上了楼,苏若诗做的第一件事,是去敲弟弟的房门。
苏晨诚今年十九岁,患有中度焦虑障碍。父亲去世后,他的病情一度恶化,把自己关在房间里整整两个月不肯出门。这三年,是苏若诗一点点把他从那口深井里拉回来的。
"晨诚,是我。"她放软了声音,"姐姐能进来吗?"
门开了一条缝。少年苍白的脸露出来,眼下是浓重的青黑,一看就是很久没睡好。
"姐……"他的声音发颤,"妈她……她是不是要把爸的公司,全都拿走?"
苏若诗心里一疼。
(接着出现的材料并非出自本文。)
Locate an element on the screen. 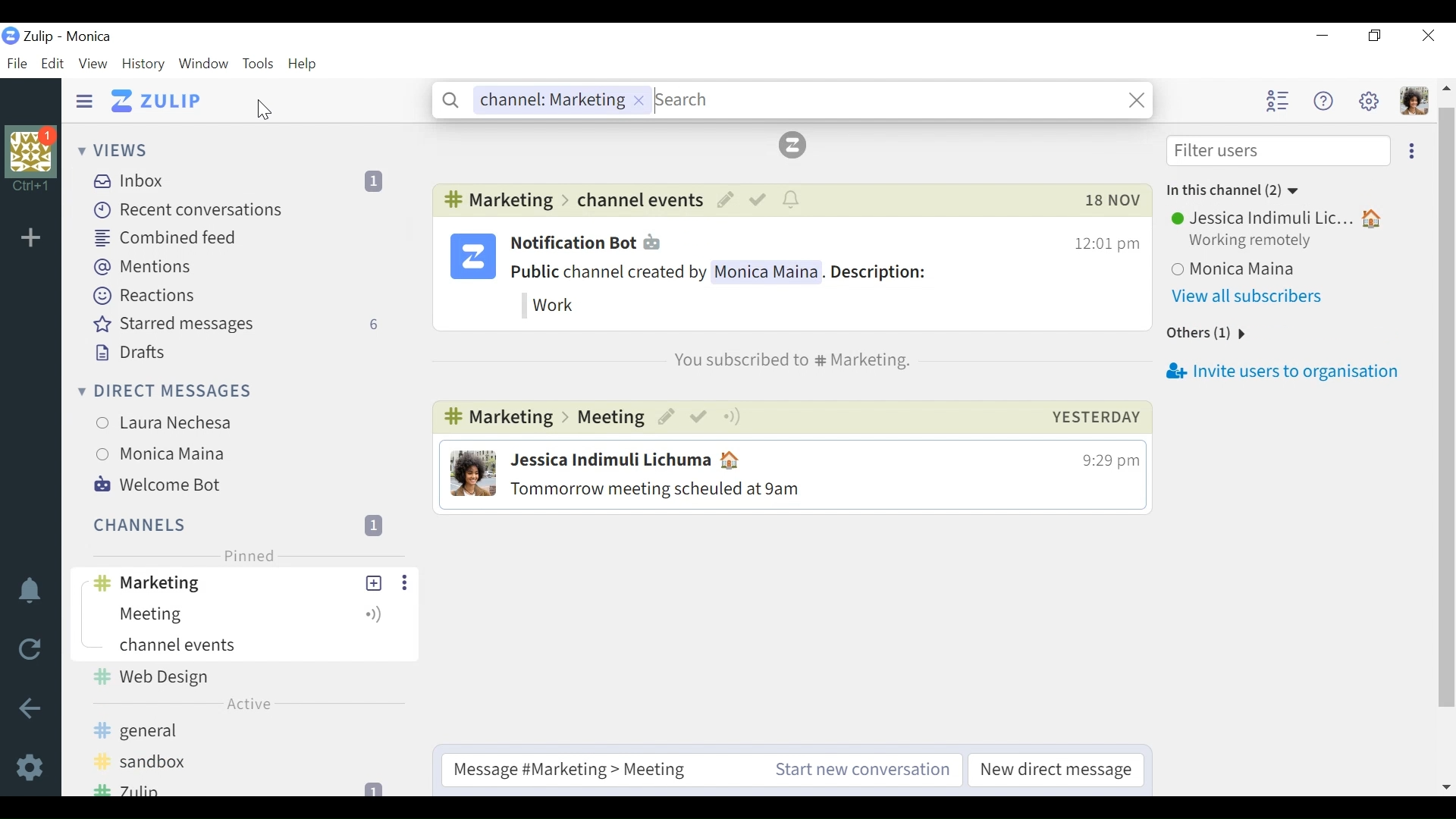 Image resolution: width=1456 pixels, height=819 pixels. back is located at coordinates (34, 707).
她走进去,把门轻轻关上,拉着弟弟在床边坐下。
"晨诚,你听姐姐说。"她握住他冰凉的手,一字一句,"那份遗嘱,姐姐觉得有问题。爸不可能把 51% 的股权,全交给一个才嫁进来五年的人管,却一个字都不提你和我。这不像爸。"
苏晨诚的手指抖了一下:"可是……可是那上面有爸的签名,还有律师……"
"签名可以模仿,律师可以收买。"苏若诗看着他的眼睛,"晨诚,姐姐问你一件事,你要跟我说实话。爸走的那天——你是最后一个见到他的人,对不对?"
苏晨诚的身体猛地一僵。他的呼吸开始急促,胸口剧烈起伏,那是焦虑发作的前兆。
苏若诗立刻捕捉到了。她没有追问,而是握紧他的手,用最平稳、最有节奏的声音引导他:"别怕。跟着姐姐的呼吸,吸气,四秒……停住……呼气,六秒。对,就是这样。你现在很安全,姐姐在这里。"
作为专业的心理咨询师,这套稳定情绪的方法,她做过千百遍。可给自己最亲的弟弟做,她的手,却是抖的。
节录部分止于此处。